Ia menegaskan, pemikiran Gus Dur telah menjadi panduan politik PKB yang selalu menekankan nilai kejujuran, kemanusiaan, dan persaudaraan.

“Politik ala Gus Dur selalu bermuara pada kemaslahatan umum, bukan kepentingan golongan,” imbuhnya.

Pengakuan Negara atas Jasa Syaikhona Muhammad Kholil

Dalam kesempatan itu, Tommy juga menyoroti penganugerahan gelar Pahlawan Nasional kepada Syaikhona Muhammad Kholil, ulama karismatik asal Bangkalan yang dikenal sebagai guru para pendiri NU.

“Pengabdian Syaikhona Muhammad Kholil dalam pendidikan agama melahirkan generasi ulama dan tokoh bangsa yang menjadi otoritas moral masyarakat.
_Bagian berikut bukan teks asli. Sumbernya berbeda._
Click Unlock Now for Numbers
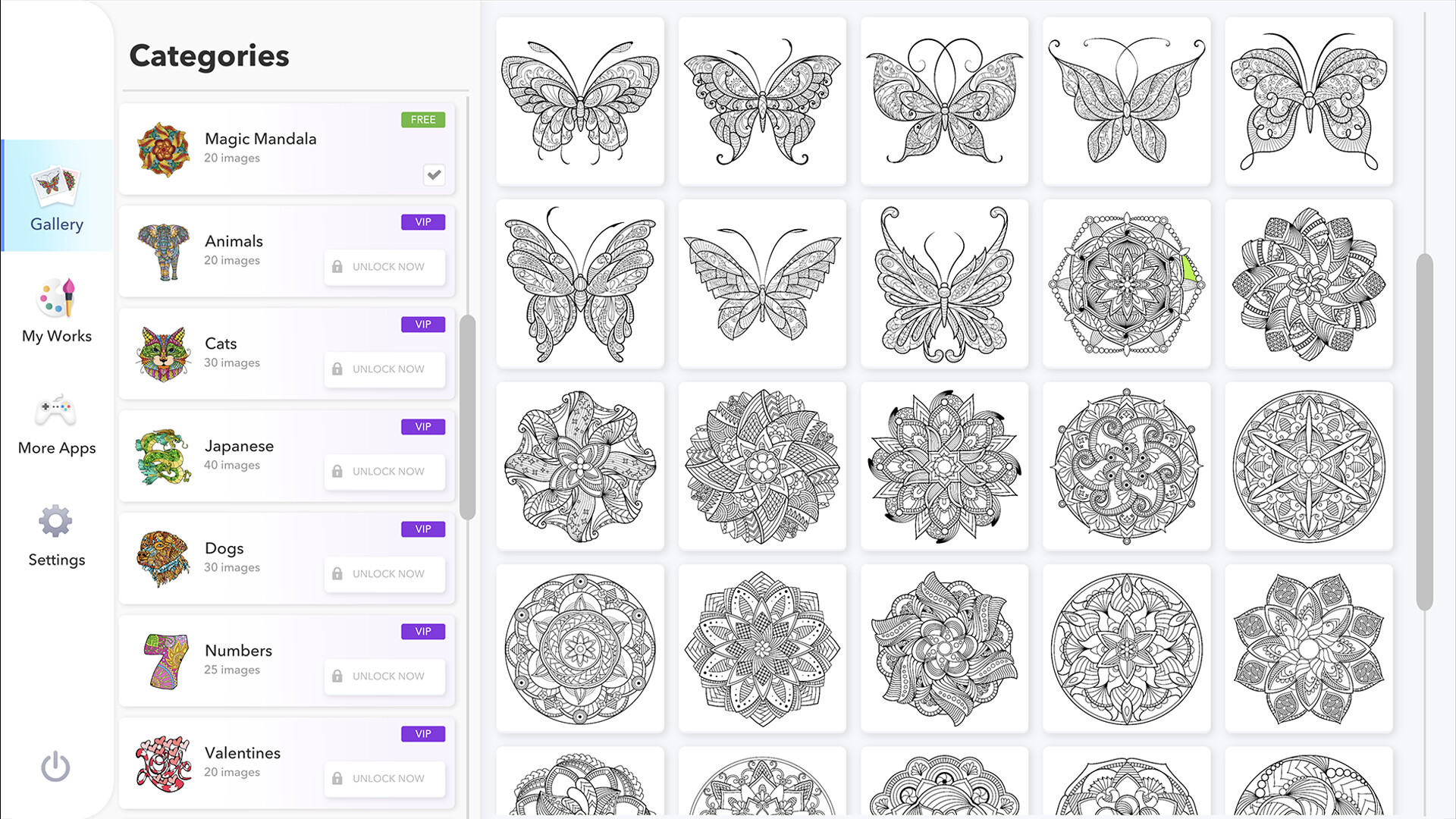This screenshot has width=1456, height=819. coord(385,676)
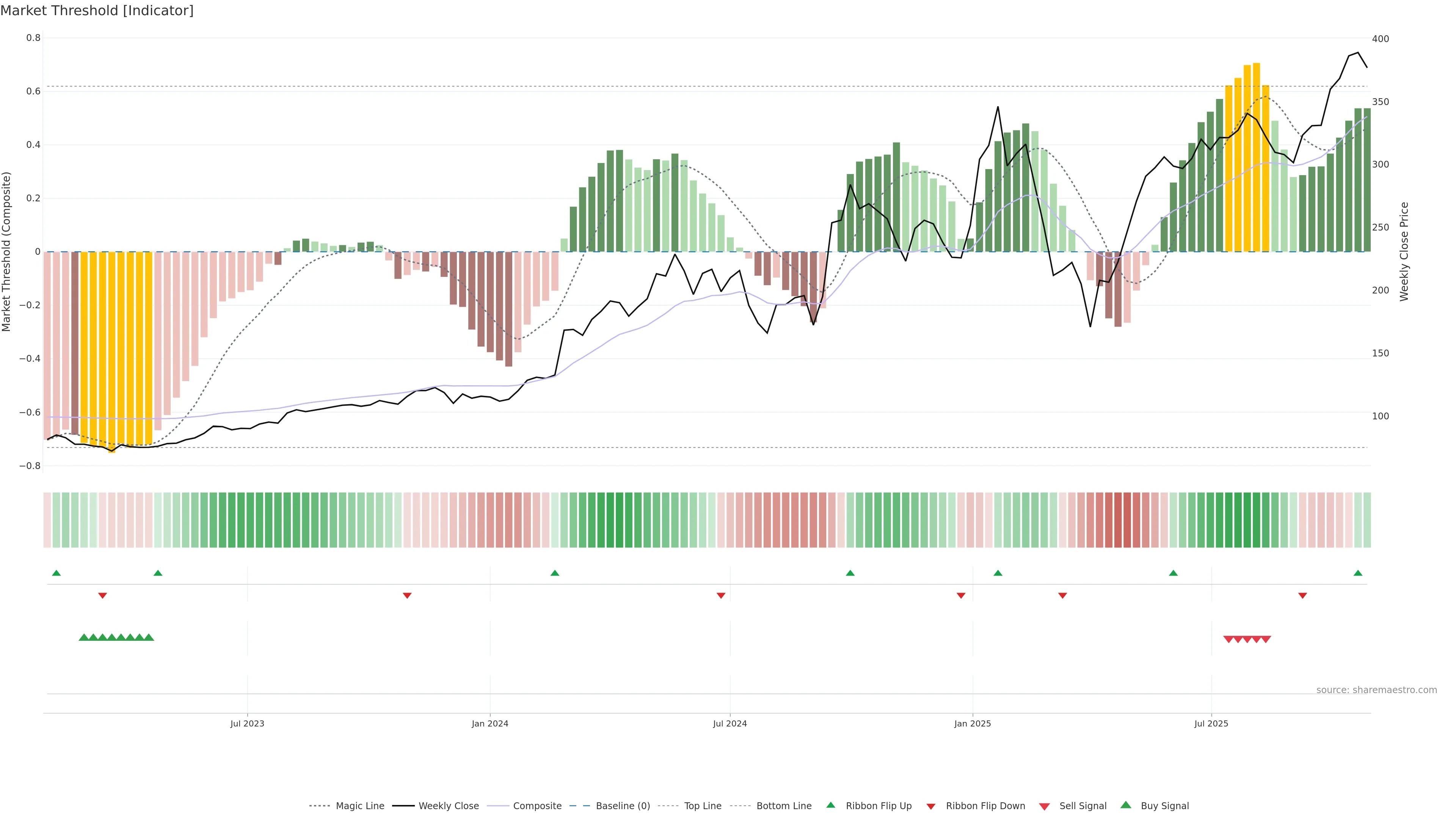Click the Jul 2025 axis label
The height and width of the screenshot is (819, 1456).
(1211, 723)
Beliau turut membangun peradaban santri yang nasionalis,” jelasnya.

Momentum Meneguhkan Semangat Kebangsaan

Tasyakuran ini, menurut Tommy, menjadi momentum bagi seluruh kader PKB Kapuas untuk kembali memperkuat nilai kebangsaan dan kemanusiaan yang diwariskan Gus Dur sebagai pendiri PKB.

Ia juga menyampaikan apresiasi kepada pemerintah atas pemberian gelar pahlawan kepada kedua tokoh besar tersebut.

“Ini adalah bentuk pengakuan negara atas jasa mereka, terutama dalam bidang keagamaan, kebangsaan, dan kemanusiaan,” pungkasnya.